_Your objective_. Copy exactly the line containing "[YouTube] (123, 1308)" and all lines after it, through the last line of the material below; omit everything before it.

_Entries provided_.

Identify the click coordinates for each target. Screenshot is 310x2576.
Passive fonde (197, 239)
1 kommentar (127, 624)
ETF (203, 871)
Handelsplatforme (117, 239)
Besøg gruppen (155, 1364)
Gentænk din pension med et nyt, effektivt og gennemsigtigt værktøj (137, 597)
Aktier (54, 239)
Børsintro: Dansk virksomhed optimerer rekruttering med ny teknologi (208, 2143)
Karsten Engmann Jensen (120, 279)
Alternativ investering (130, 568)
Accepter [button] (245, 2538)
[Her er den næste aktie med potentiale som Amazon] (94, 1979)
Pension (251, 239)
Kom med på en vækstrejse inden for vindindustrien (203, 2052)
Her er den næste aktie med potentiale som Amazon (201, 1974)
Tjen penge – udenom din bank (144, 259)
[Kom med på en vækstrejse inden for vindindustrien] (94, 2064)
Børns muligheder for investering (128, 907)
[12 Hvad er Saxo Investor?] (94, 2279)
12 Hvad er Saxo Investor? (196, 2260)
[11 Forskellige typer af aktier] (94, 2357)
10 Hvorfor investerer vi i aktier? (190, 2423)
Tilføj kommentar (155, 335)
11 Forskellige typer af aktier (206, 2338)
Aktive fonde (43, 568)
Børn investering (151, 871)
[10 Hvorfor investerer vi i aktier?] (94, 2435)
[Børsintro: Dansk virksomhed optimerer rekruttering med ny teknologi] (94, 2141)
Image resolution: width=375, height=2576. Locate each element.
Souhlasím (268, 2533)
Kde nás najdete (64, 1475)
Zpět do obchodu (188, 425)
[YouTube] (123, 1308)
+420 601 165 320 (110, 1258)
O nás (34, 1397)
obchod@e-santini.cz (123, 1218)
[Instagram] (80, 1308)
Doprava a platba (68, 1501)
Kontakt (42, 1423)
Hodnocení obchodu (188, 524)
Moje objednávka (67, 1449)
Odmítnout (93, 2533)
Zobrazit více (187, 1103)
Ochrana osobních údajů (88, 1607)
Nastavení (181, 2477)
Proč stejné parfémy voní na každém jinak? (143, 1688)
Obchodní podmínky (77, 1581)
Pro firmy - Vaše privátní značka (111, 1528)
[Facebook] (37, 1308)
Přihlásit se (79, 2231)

_Output for this exercise_.
[YouTube] (123, 1308)
+420 601 165 320 (110, 1258)
O nás (34, 1397)
obchod@e-santini.cz (123, 1218)
[Instagram] (80, 1308)
Doprava a platba (68, 1501)
Kontakt (42, 1423)
Hodnocení obchodu (188, 524)
Moje objednávka (67, 1449)
Odmítnout (93, 2533)
Zobrazit více (187, 1103)
Ochrana osobních údajů (88, 1607)
Nastavení (181, 2477)
Proč stejné parfémy voní na každém jinak? (143, 1688)
Obchodní podmínky (77, 1581)
Pro firmy - Vaše privátní značka (111, 1528)
[Facebook] (37, 1308)
Přihlásit se (79, 2231)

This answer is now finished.